VORLIEGENDER TEXT:
○ ○ ○ ○ ○ ○ ○
Im "Vorspiel auf dem Theater" zu "Faust I" lässt Goethe einen Theaterdirektor zu Wort kommen. Die Worte, die am Samstagabend Burgtheater-Direktor Matthias Hartmann an das "hochverehrte Publikum" richtete, stehen jedoch in keinem Textbuch. Er erzählte vom Beinbruch des Mephisto Gert Voss und davon, dass ein Einspringen in diese Rolle nichts sei, "worum sich ein Schauspieler reißen würde". Dennoch habe sich Joachim Meyerhoff dankenswerter Weise bereiterklärt, den Part ersatzweise zu übernehmen, weshalb man heute "eine echte Premiere" erlebe.

Man könne sich jedoch vorstellen, "dass die Nerven blank liegen". Man benötige daher "Ihr Wohlwollen", sagte Hartmann: "Wenn Sie die Souffleuse hören, ist das ein Beweis für die Lebendigkeit des Theaters." Die Souffleuse war nie zu hören, das Wohlwollen dafür deutlich spürbar. Am Ende gab es viel Jubel für die Schauspieler, vor allem aber für einen sichtlich erleichterten "Einspringer", der eine fabelhafte Vorstellung geboten hatte.
○ ○ ○ ○ ○ ○ ○
DATENAUSZÜGE:
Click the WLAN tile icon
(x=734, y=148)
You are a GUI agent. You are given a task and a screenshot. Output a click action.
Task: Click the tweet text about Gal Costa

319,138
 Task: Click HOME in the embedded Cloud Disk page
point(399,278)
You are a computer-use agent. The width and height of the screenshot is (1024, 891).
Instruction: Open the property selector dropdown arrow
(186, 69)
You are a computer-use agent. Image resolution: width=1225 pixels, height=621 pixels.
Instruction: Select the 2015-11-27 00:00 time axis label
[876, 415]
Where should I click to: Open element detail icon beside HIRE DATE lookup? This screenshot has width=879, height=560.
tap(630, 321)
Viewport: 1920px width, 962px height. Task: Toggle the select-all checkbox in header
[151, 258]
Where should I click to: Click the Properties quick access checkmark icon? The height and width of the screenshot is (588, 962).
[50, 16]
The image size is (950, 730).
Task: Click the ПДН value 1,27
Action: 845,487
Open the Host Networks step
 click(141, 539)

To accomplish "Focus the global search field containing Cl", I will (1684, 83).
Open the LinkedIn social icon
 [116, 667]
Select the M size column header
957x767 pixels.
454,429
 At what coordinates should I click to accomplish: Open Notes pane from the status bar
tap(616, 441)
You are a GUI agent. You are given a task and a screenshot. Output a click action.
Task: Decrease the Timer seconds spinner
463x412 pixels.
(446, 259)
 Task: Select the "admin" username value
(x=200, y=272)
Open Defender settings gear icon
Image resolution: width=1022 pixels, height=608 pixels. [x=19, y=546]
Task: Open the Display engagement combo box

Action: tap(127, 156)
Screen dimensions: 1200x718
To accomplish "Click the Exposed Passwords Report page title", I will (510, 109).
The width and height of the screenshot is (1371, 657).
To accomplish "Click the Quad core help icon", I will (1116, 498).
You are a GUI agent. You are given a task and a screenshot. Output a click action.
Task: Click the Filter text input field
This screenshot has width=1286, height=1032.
○ ○ ○ ○ ○ ○ ○
AUFGABEN:
A. Wer übernahm laut dem Text über die Faust-Aufführung im Burgtheater ersatzweise die Rolle des Mephisto?
B. Erklären Sie mit dem Text über die Faust-Aufführung im Burgtheater, weshalb Hartmann das Publikum um sein Wohlwollen bat.
C. Führen Sie den Text über die Faust-Aufführung im Burgtheater im Anschluss an seinen letzten Satz fort.

LÖSUNGEN:
A. Joachim Meyerhoff.

B. Hartmann bat um Wohlwollen, weil man sich vorstellen könne, „dass die Nerven blank liegen“. Meyerhoff war nämlich für den verletzten Gert Voss eingesprungen.

C.
Nervosität

Bis auf eine gewisse Nervosität deutet nichts darauf hin, dass dieser Mephisto ein Neuling in der Inszenierung ist. Joachim Meyerhoff, der am Burgtheater in der vergangenen Saison bei einem Gastspiel des Hamburger Schauspielhauses in einer Inszenierung von Jan Bosse bereits als Mephisto zu sehen war, ist so textsicher und präsent, wie man es sich nur wünschen kann. Er liefert in keiner Phase den Versuch, als Voss-Ersatz Platzhalter zu sein und die Inszenierung quasi im Leerlauf in Bewegung zu halten, bis das Original genesen ist und zurückkehren kann, sondern füllt die entstandene Leerstelle mit eigenem, pulsierendem Leben und Charisma. Eine Leistung, mit der sich Meyerhoff neuerlich als einer der bemerkenswertesten Schauspieler der Gegenwart beweist.

Naturgemäß sieht das Zentrum von "Faust - Der Tragödie erster Teil" nun anders aus: Während Voss ein alternder, charmanter, gelegentlich kindisch-schalkhafter Verführer ist, der es noch immer kann, ist Meyerhoff ein viriler, bedrohlich wirkender, beweglicher, animalischer Fürst der Finsternis, mehr Tier als Clown, mehr Vampir als Entertainer. Die Pudel-Nummer, mit der Voss entzückte, macht er ganz anders - und ebenso großartig. Das Verhältnis zu dem wesentlich ruhigeren, speziell in den Gretchen-Szenen stets gehemmt wirkenden Faust (Tobias Moretti) erhält so einen anderen Charakter - keine beginnende Männerfreundschaft zwischen sehr unterschiedlich alten Spielkameraden, sondern eine Janusköpfigkeit, die besonders beim Teufelspakt verblüffende Effekte erzielt: Faust und Mephisto sind beide glatzköpfig, gleich alt und von ähnlicher Statur. Es wirkt, als ob sich Fausts Spiegelbild verselbstständigt, seine dunkle, verdrängte Seite die Oberhand gewonnen hätte.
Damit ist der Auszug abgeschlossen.